El panzer de cabeza, Jochen II, se enfrentaba a un cañón contracarro. Estaban próximos al centro del pueblo, una plaza en la que convergían cinco calles. «Se veían barricadas», recordaba, con «franceses corriendo de un lado para otro». El carro de delante disparaba desde el borde de la plaza principal, mientras que «mi panzer se encuentra 10 metros por detrás, desplazado un poco a un lado para mantener despejado su propio campo de tiro». Su tirador disparó a dos pequeñas tanquetas Renault, incendiándolas, «cuando, de repente, se desató el infierno en el cruce»: «Hay disparos desde la izquierda, bocanadas de humo a la derecha y fogonazos de cañón en el frente. ¿Dónde disparar primero?». Los cañones contracarro, de baja silueta y bien camuflados, eran difíciles de detectar.

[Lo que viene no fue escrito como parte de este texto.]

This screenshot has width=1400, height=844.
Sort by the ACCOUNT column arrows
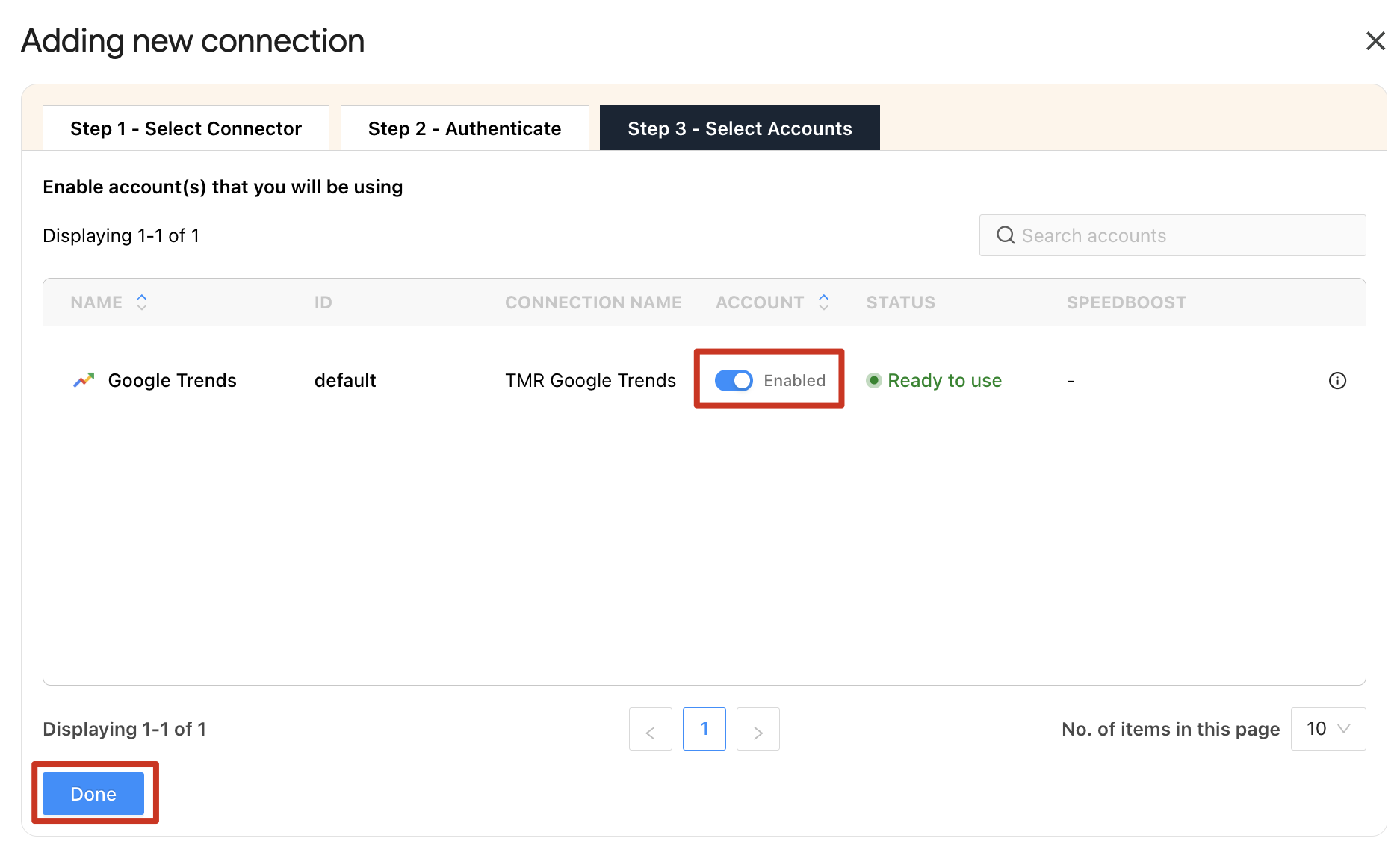pos(823,302)
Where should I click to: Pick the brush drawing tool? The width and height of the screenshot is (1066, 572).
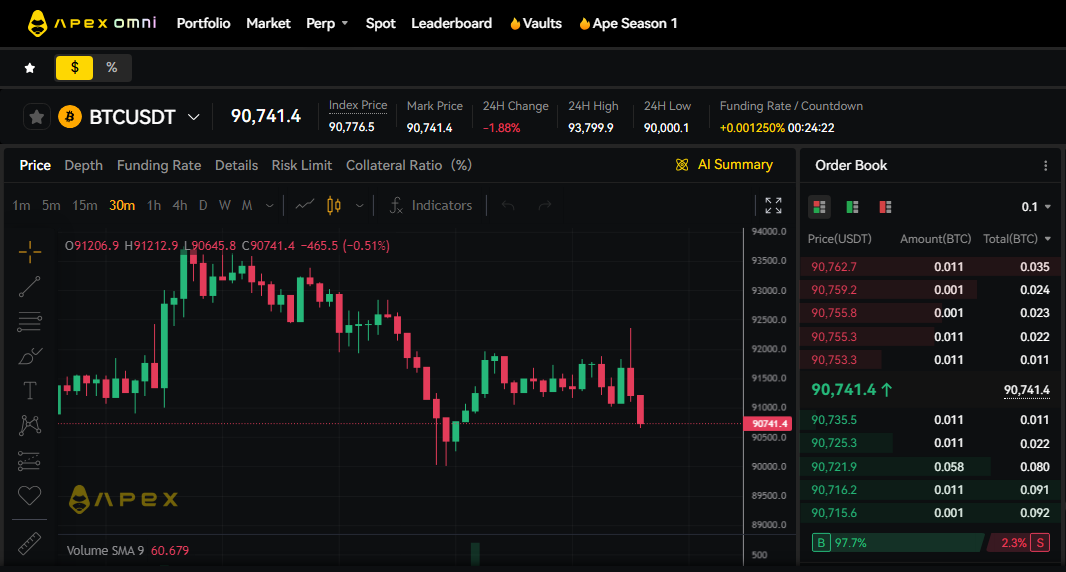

El Jochen II arde, el tirador (un suboficial) estaba muerto y el operador de radio seguía dentro del panzer «con el pie volado, además de otras heridas graves en las piernas». El volátil panzer en llamas, con su depósito de combustible y su dotación de munición, «podía saltar por los aires» en cualquier momento. Un cabo «logra lo que es prácticamente imposible», recordaba Behr: se puso una máscara antigás y se arrastró al interior del compartimento, logrando sacar al operador de radio. «Entonces se produce un tremendo crepitar de la munición, que estalla, y el carro queda totalmente calcinado. Con él se consume el tirador muerto, al que no pudimos recuperar. Su carro de combate se convirtió en una verdadera tumba de hierro».